(Data excerpts)
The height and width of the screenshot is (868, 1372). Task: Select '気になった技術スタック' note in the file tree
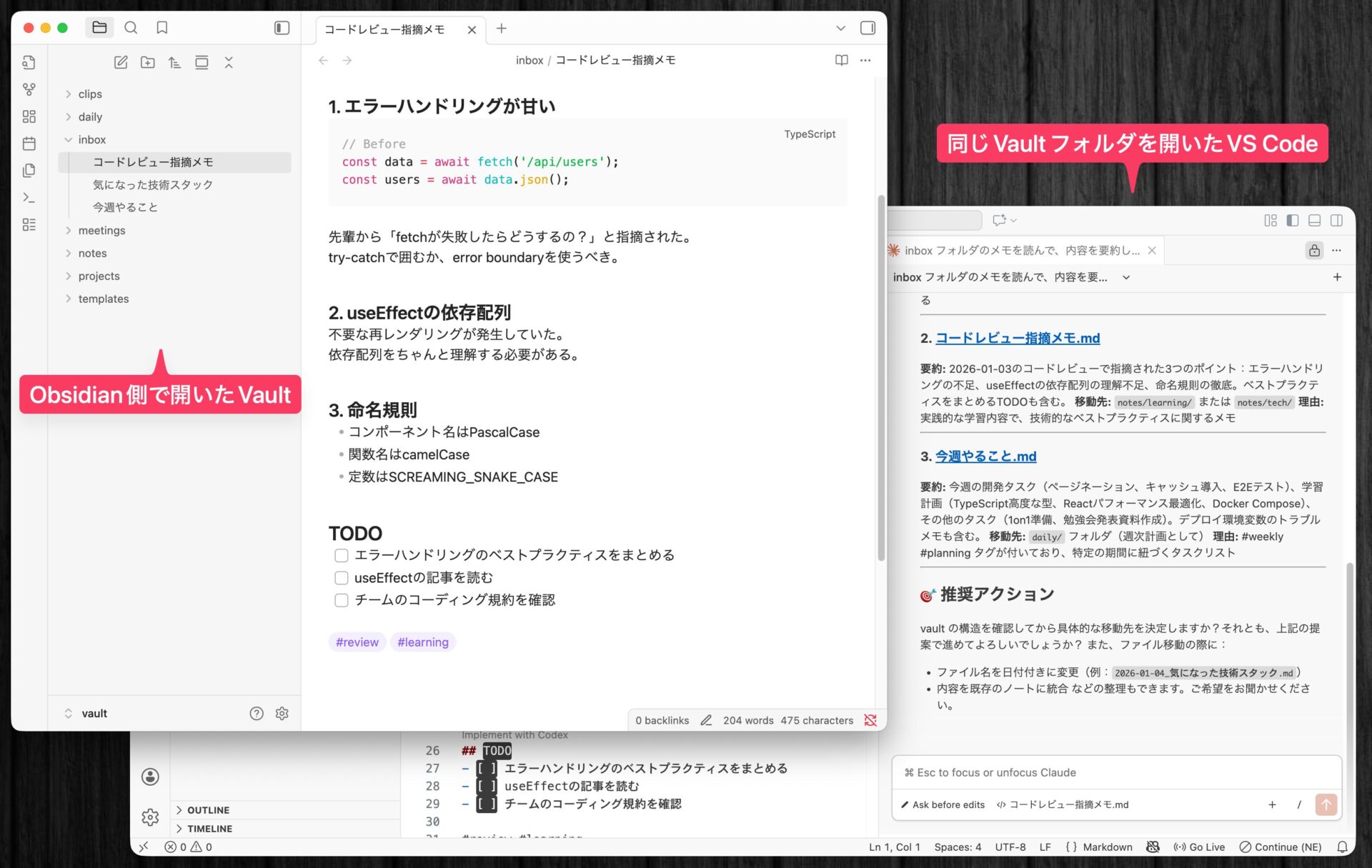[153, 184]
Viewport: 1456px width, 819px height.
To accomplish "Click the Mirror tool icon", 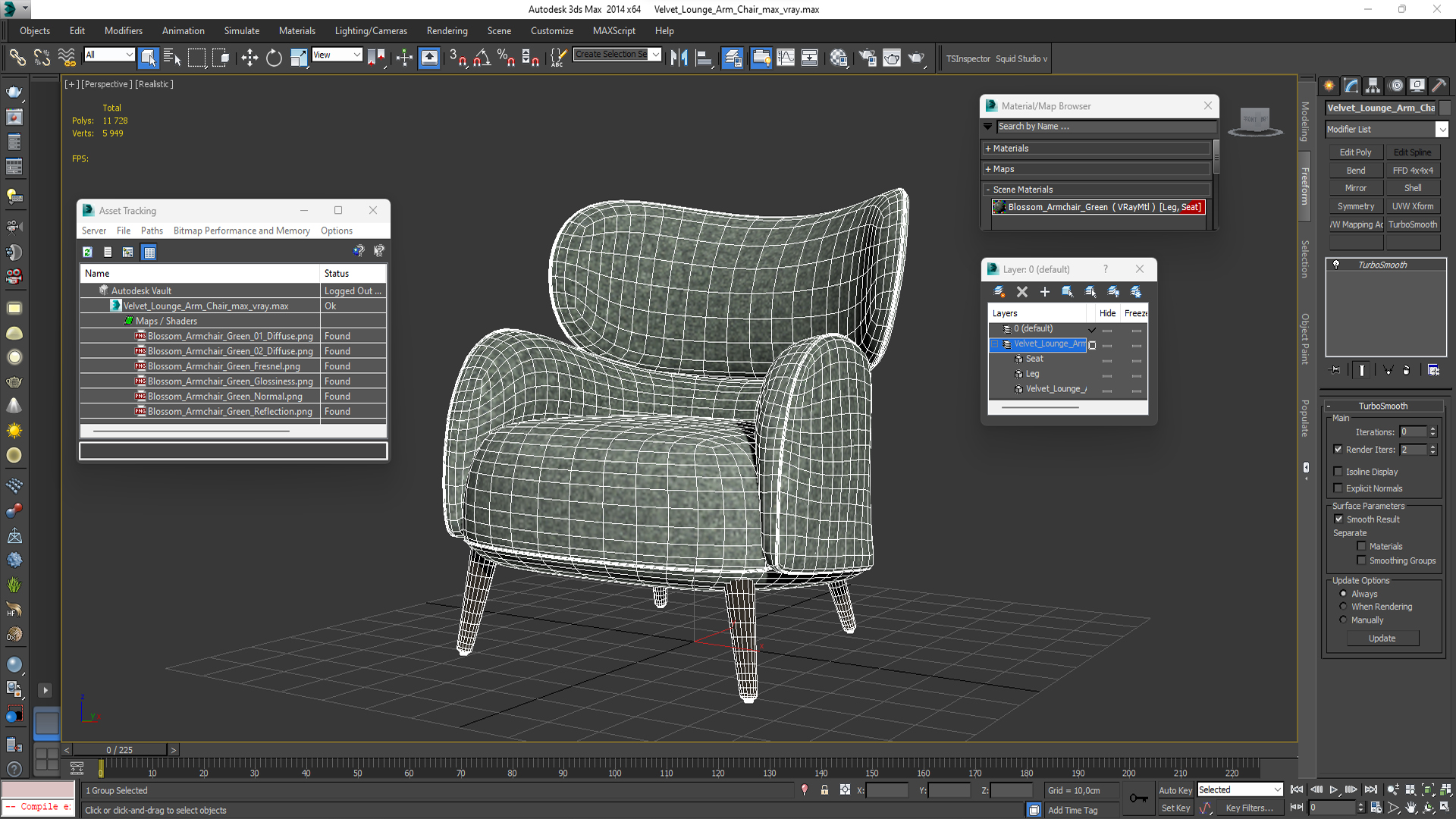I will pos(679,58).
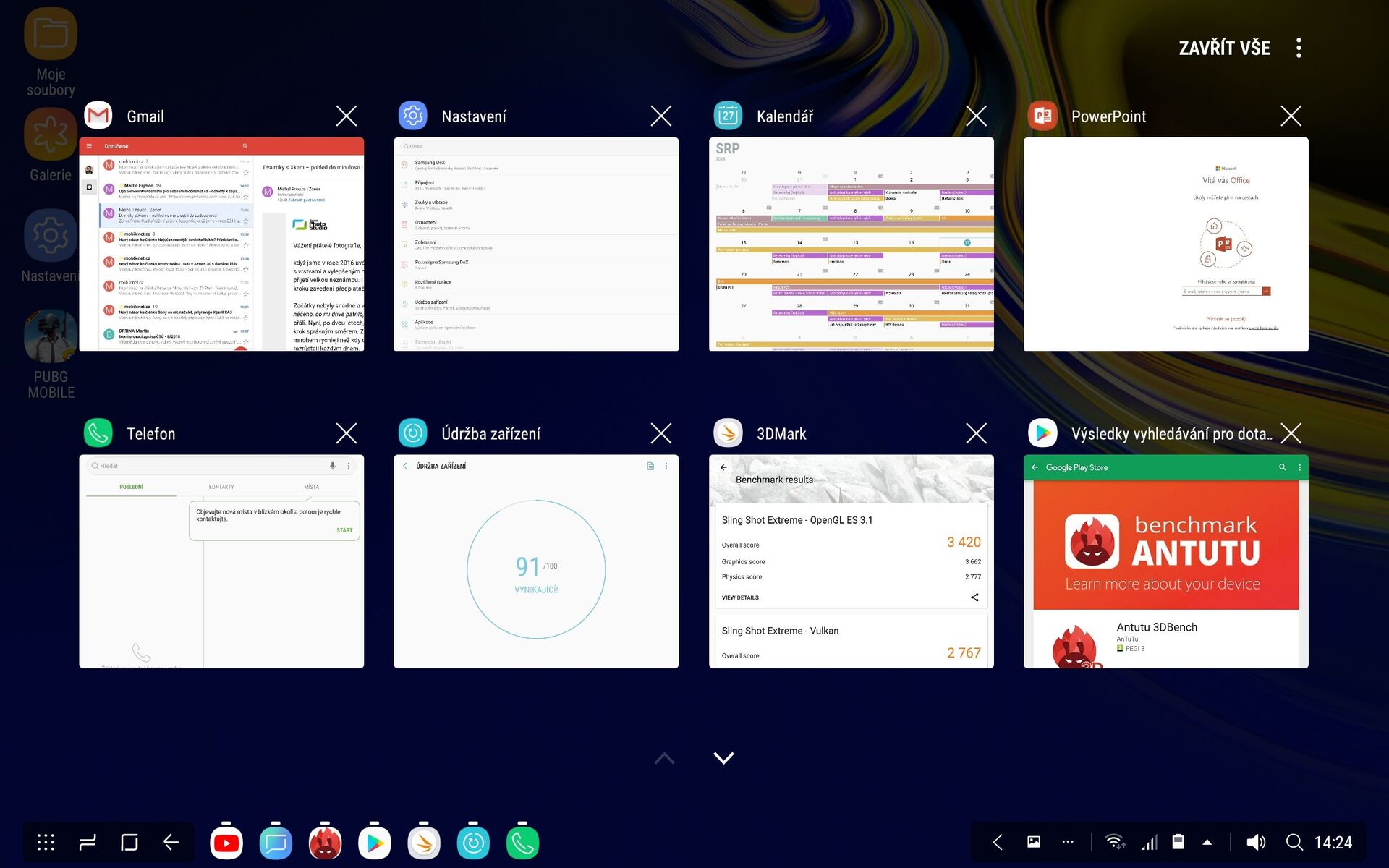The width and height of the screenshot is (1389, 868).
Task: Launch 3DMark from the taskbar
Action: click(x=424, y=842)
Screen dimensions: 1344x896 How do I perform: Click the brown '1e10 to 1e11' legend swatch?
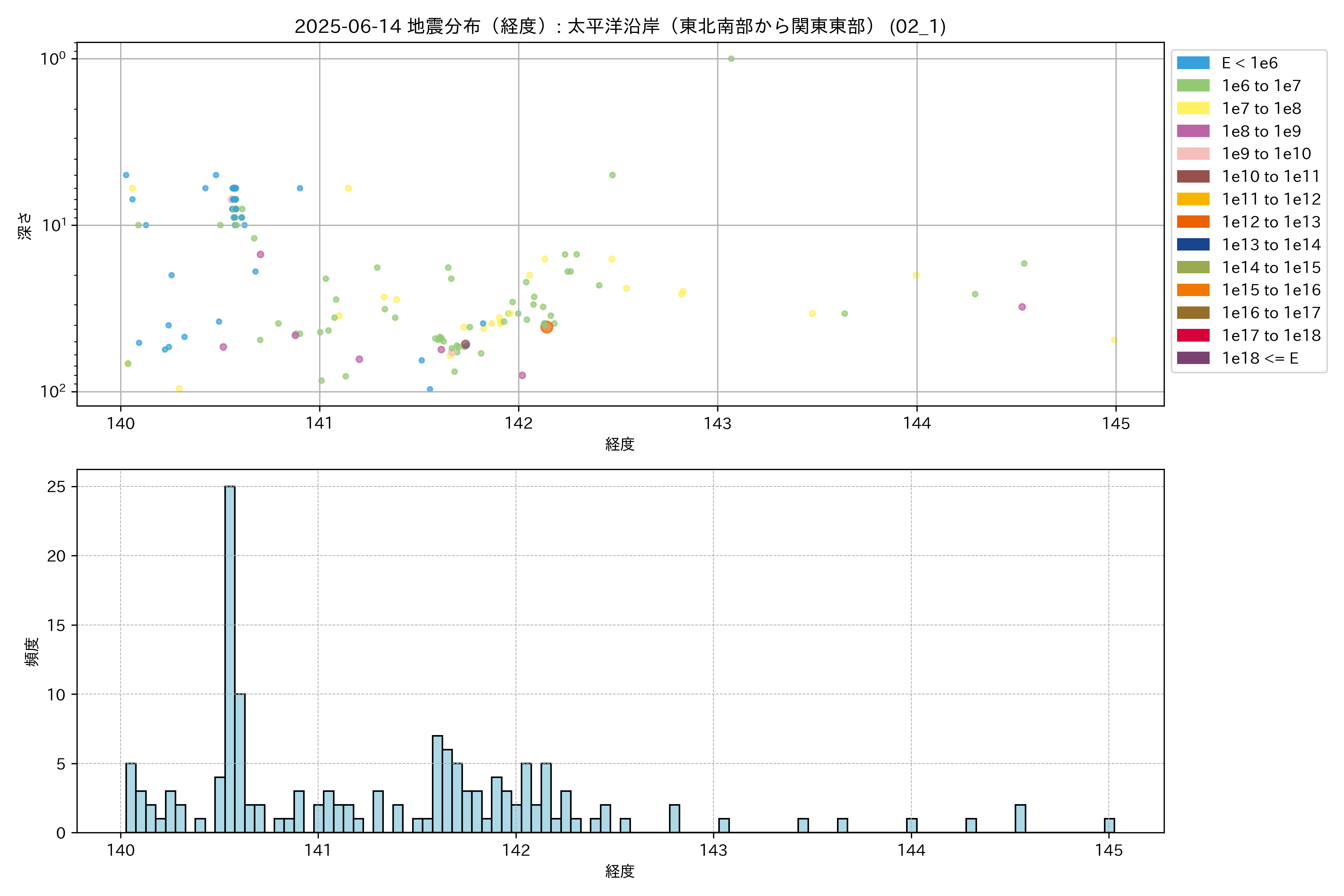click(x=1192, y=177)
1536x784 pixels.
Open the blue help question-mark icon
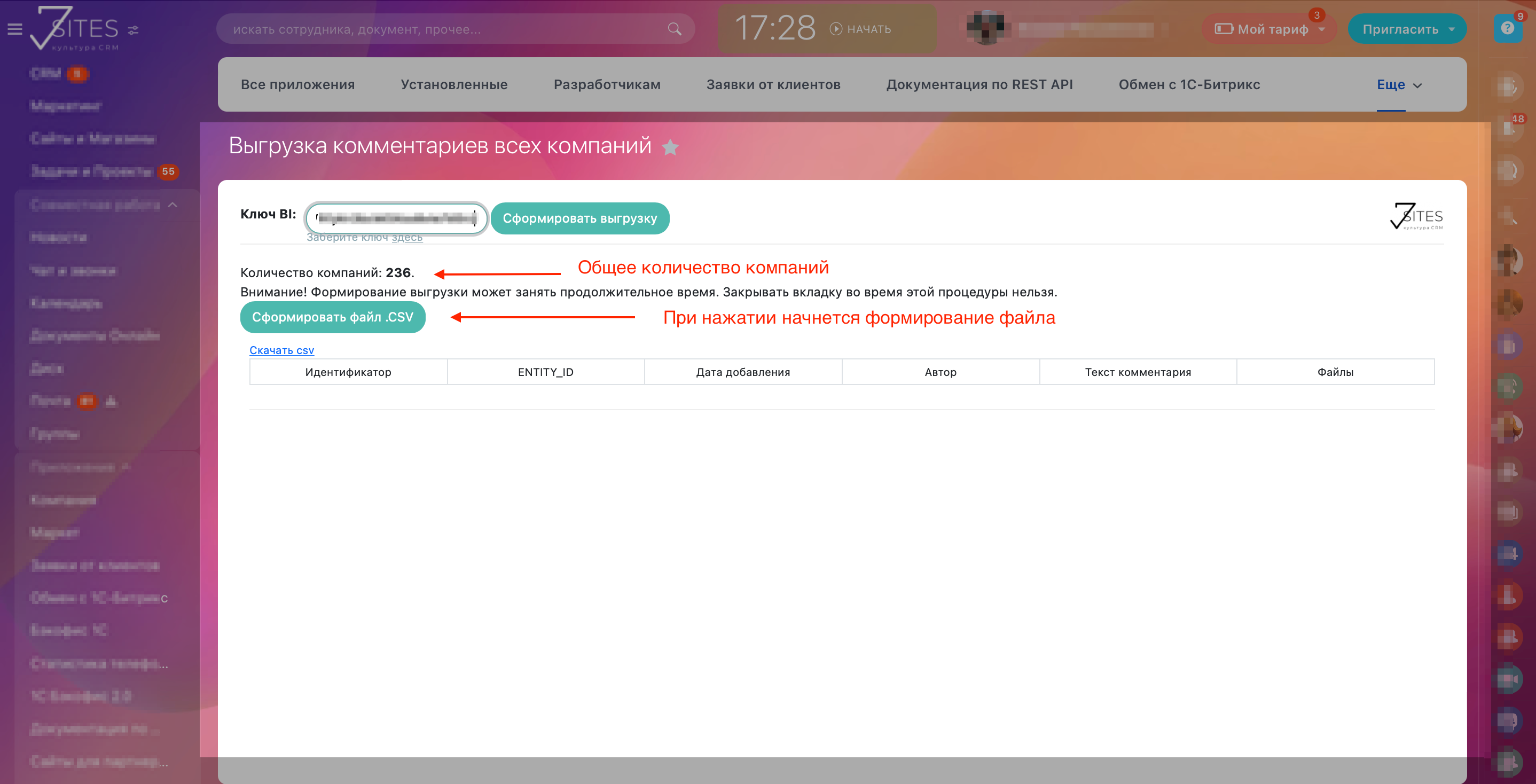click(x=1507, y=29)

TRY IT:
Return nothing except the lines from the one containing "1536x784 pixels." through the final line of the data, copied exactly. Leave out all pictures.

TASK OUTPUT:
1536x784 pixels.
Open the blue help question-mark icon
click(x=1507, y=29)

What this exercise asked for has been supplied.